Text under study =
Re: [DISCUSS] Adding new columnar memory layouts to Arrow (in-memory, IPC, C ABI)

Wes McKinney Tue, 14 Dec 2021 18:15:01 -0800

Ultimately, the problem comes down to providing a means of O(#
records) selection (take, filter) performance and memory use for
non-numeric data (strings, arrays, maps, etc.).


DuckDB and Velox are two projects which have designed themselves to be
very nearly Arrow-compatible but have implemented alternative memory
layouts to achieve O(# records) selections on all data types. I am
proposing to adopt these innovations as additional memory layouts in
Arrow with a target of zero-copy across the C ABI — how exactly they
are translated to the IPC format seems less of an immediate benefit
than enabling the in-memory performance/memory use optimization since
query engines can accelerate performance with faster selections. If
there are some alternative proposals to achieve O(# records) time and
space complexity for selection operations, let's definitely look at
them.


On Tue, Dec 14, 2021 at 8:02 PM Weston Pace <weston.p...@gmail.com> wrote:
>
> Would it be simpler to change the spec so that child arrays can be
> chunked?  This might reduce the data type growth and make the intent
> more clear.
>
> This will add another dimension to performance analysis.  We pretty
> regularly get issues/tickets from users that have unknowingly created
> parquet files with poor row group resolution (e.g. 50 rows per row
> group) and experience rotten performance as a result.  I suspect
> something similar could happen here.  It sounds like arrays will
> naturally subdivide over time.  Users might start seeing poor
> performance without realizing the root cause is because their 1
> million element array has been split into 10,000 allocations of 100
> elements.  However, I suspect this is something that could be managed
> with visibility and recompaction utilities.
>
>
> On Tue, Dec 14, 2021 at 1:22 PM Wes McKinney <wesmck...@gmail.com> wrote:
> >
> > hi folks,
> >
> > A few things in the general discussion, before certain things will
> > have to be split off into their own dedicated discussions.

Collected data =
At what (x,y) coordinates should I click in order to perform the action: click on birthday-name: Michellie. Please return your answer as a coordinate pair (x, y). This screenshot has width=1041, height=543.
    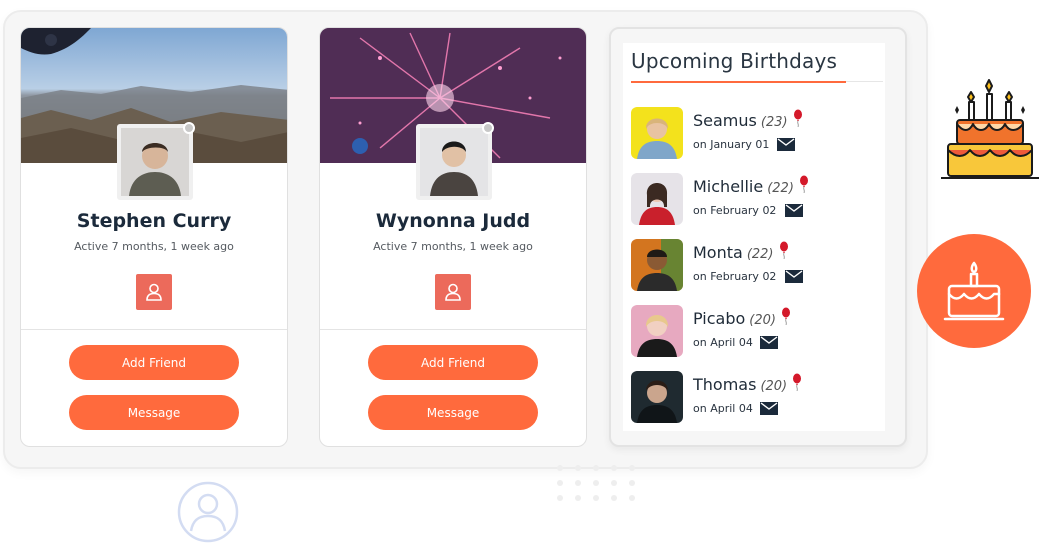
    Looking at the image, I should click on (728, 186).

Work order A = In the Arrow layouts thread, which two projects does Wes McKinney name as having implemented alternative memory layouts to achieve O(# records) selections on all data types?
Work order B = Carry on the Arrow layouts thread, starting after its final sentence.

Exercise answer A = DuckDB and Velox.

Exercise answer B =
> >
> > It seems that I didn't do a very good job of motivating the "sequence
> > view" type. Let me take a step back and discuss one of the problems
> > these new memory layouts are solving.
> >
> > In Arrow currently, selection operations ("take", "filter", or
> > indirect sort — the equivalent of arr.take(argsort(something_else)) if
> > you're coming from NumPy) have time complexity proportional to the
> > number of records for primitive types and complexity proportional to
> > the greater of max(# records, memory size) for nested types.
> >
> > So, for example:
> >
> > * Take(arr, indices) has O(# records) complexity for primitive types
> > and does O(# records) memory allocation
> > * Take(arr, indices) has O(max(# records, size of memory buffers /
> > child arrays)) complexity for strings and nested types and does O(size
> > of memory buffers) memory allocation
> >
> > This means that columnar query engines that leverage selections can
> > experience heavy costs both in time complexity and memory use when
> > doing selections on non-primitive array data. Selections may arise
> > from filtering or sorting or other operations.
> >
> > The "String view" and "Sequence view" memory layouts in this document
> > do not have this problem. When using these for strings and nested
> > data, they have the same time complexity and memory allocation
> > behavior for selections as primitive types, and the "child" memory
> > buffers do not have to be manipulated or rebuilt at all. This has
> > significant performance benefits and reduced memory use.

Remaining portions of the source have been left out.